▶ [引用文]:
::::::::

世界初、糖鎖の変化で肝臓の線維化を診断 双方向の共同研究が迅速な実用化を実現

研究者4人の写真
    KeyPoint 血液検査で診断をすることで、患者の身体的・経済的な負担を大きく軽減。
    Contents

     

    ウイルス性肝炎やその他の原因による肝臓疾患は、進行すると肝硬変や肝臓がんに至る危険な病気だ。急性肝炎は、自覚症状も出るうえに診断薬もあるが、いったん症状が治まり慢性化すると、徐々に肝臓の線維化が進む。この慢性肝炎による線維化の進行が肝臓がんなどにつながるのだが、その重篤度を判定する診断薬はこれまでなかった。さらに今までは、身体に針を刺して肝臓の生体組織を採取するという肉体的に負担が大きな検査法や高額な画像診断装置を使った検査法が一般的だった。
    産総研とシスメックス株式会社は、世界で初めて糖鎖マーカーを用い、血液検査だけで、しかもたったの17分で高精度な判定ができる肝線維化検査技術を開発した。この製品の研究開発はどのように進められたのか、実用化までの道のりを聞いた。

    世界で誰も着手していない次世代の研究にいち早く取り組む

    成松糖鎖とはさまざまな種類の糖が鎖状につながったもので、あらゆる細胞の表面に存在するタンパク質や脂質と結合して存在しています。また血清中やその他の体液(唾液、リンパ液、消化管分泌液など)中に溶け込んでいるタンパク質のほとんどに、糖鎖は結合しています。さらに細胞膜上の糖鎖は、細胞間の結合に深く関係しています。この細胞間の結合は、免疫能に関係したり、がん細胞の転移能などにも深く関係します。一方でインフルエンザウイルスに代表されるような、いろいろな種類のウイルスの受容体になるのも糖鎖です。私はよく、糖鎖は細胞やタンパク質の洋服のようなものだと言っています。細胞は生まれてから死ぬまでの間に、分化し、成熟していきます。そのような細胞の変化によって、細胞表面にある糖鎖の構造も、服を着替えるように変化します。

     タンパク質は、細胞の種類や成熟度が変わっても構造が変化することはありません。それに対して糖鎖構造はこうした細胞の変化をよく反映するので、糖鎖の構造を見ればその細胞の種類や分化状態がわかります。そのため、糖鎖を解析し、その機能を明らかにしていくことで画期的な病気の診断技術ができると考えたわけです。

    肝炎の進行に伴い血中に糖鎖構造が変化した糖タンパク質が増える
    肝炎の進行に伴い血中に糖鎖構造が変化した糖タンパク質が増える

    久野成松さんが産総研に入所したのは2001年、産総研が発足する少し前のことですね。以来、糖鎖医工学研究センター(当時)センター長として産総研の糖鎖研究を先導して来られました。このセンターの大きな成果の一つが、肝線維化検査技術です。

    成松研究開発の経緯の前に、ライフサイエンスの近年の歴史を振り返らせてください。1980年代後半に、DNA解読のための国際プロジェクトが立ち上がりました。私もそこに少しかかわっていましたが、国際協力のおかげで10年ほどで解読が完了し、2000年前後には皆、次のアイデアを探していました。そこで有力視されたのがタンパク質です。ちょうどそのころ開発されたタンパク質の解析技術を使えば、タンパク質の新しい機能が次々と発見できたのです。

::::::::

▶ [参考資料]:
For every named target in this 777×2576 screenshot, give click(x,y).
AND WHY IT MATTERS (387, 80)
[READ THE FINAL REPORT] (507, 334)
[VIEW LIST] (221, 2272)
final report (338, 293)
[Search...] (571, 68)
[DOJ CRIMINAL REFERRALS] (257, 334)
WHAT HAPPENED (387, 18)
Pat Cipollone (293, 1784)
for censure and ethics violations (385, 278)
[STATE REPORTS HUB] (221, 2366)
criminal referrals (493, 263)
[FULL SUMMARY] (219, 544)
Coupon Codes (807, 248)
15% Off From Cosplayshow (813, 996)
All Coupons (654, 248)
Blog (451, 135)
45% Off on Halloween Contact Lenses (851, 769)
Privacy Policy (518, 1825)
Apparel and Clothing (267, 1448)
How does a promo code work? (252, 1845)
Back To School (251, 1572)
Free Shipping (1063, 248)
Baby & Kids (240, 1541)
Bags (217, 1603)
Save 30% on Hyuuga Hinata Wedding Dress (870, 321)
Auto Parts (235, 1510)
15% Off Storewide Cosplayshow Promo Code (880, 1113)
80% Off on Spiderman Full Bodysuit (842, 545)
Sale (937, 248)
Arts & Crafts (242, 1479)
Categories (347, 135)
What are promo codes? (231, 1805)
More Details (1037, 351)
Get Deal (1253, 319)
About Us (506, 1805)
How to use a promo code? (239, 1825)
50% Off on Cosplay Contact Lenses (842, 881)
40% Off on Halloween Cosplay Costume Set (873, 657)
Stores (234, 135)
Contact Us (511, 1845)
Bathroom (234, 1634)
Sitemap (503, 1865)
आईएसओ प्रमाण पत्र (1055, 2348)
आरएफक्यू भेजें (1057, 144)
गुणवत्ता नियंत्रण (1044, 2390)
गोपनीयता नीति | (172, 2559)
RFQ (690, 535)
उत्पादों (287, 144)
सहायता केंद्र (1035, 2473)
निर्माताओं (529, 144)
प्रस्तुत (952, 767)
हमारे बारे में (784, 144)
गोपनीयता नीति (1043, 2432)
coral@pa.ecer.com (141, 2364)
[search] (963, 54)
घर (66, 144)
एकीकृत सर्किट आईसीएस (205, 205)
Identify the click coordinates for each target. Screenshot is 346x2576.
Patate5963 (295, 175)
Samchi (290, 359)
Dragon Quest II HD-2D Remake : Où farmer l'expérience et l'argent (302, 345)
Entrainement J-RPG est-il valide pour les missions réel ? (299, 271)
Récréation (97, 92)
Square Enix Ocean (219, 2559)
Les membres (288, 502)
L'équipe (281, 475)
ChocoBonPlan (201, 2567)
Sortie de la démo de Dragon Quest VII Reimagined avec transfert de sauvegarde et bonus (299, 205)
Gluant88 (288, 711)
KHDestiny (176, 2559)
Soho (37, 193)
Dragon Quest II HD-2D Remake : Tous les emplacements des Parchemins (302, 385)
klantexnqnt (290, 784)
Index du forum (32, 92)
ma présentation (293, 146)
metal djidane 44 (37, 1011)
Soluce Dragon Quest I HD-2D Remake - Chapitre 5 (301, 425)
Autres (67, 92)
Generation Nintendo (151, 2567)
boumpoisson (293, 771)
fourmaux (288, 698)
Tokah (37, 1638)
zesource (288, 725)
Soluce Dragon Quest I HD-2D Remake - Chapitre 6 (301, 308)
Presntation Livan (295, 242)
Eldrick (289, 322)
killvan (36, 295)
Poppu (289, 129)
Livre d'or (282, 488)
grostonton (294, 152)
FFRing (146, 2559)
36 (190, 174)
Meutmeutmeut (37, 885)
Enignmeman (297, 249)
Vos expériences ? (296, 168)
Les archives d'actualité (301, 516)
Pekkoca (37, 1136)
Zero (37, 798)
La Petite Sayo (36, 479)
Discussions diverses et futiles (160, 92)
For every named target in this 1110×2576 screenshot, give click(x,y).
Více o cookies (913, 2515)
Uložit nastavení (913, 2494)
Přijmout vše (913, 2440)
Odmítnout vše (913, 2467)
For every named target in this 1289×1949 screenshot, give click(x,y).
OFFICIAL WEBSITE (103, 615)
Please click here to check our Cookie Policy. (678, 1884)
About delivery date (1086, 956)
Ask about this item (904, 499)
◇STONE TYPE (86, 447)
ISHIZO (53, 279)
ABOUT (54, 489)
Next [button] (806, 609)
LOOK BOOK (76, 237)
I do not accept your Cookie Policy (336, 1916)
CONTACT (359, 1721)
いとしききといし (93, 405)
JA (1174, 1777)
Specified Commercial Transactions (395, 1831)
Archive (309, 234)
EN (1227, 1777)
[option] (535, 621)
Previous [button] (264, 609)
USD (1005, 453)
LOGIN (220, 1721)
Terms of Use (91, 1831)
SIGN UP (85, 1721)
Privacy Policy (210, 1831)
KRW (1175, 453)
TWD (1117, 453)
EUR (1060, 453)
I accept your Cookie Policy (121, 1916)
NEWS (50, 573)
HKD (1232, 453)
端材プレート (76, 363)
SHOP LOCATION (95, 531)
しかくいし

::::::::

糖鎖による肝線維化診断の記事から、「産総研とシスメックス株式会社」を含む語句で始まり「術ができると考えたわけです。」で終わる部分を、一字も変えずに書き写してください。 このデータは今回の作業では使いません。

産総研とシスメックス株式会社は、世界で初めて糖鎖マーカーを用い、血液検査だけで、しかもたったの17分で高精度な判定ができる肝線維化検査技術を開発した。この製品の研究開発はどのように進められたのか、実用化までの道のりを聞いた。

    世界で誰も着手していない次世代の研究にいち早く取り組む

    成松糖鎖とはさまざまな種類の糖が鎖状につながったもので、あらゆる細胞の表面に存在するタンパク質や脂質と結合して存在しています。また血清中やその他の体液(唾液、リンパ液、消化管分泌液など)中に溶け込んでいるタンパク質のほとんどに、糖鎖は結合しています。さらに細胞膜上の糖鎖は、細胞間の結合に深く関係しています。この細胞間の結合は、免疫能に関係したり、がん細胞の転移能などにも深く関係します。一方でインフルエンザウイルスに代表されるような、いろいろな種類のウイルスの受容体になるのも糖鎖です。私はよく、糖鎖は細胞やタンパク質の洋服のようなものだと言っています。細胞は生まれてから死ぬまでの間に、分化し、成熟していきます。そのような細胞の変化によって、細胞表面にある糖鎖の構造も、服を着替えるように変化します。

     タンパク質は、細胞の種類や成熟度が変わっても構造が変化することはありません。それに対して糖鎖構造はこうした細胞の変化をよく反映するので、糖鎖の構造を見ればその細胞の種類や分化状態がわかります。そのため、糖鎖を解析し、その機能を明らかにしていくことで画期的な病気の診断技術ができると考えたわけです。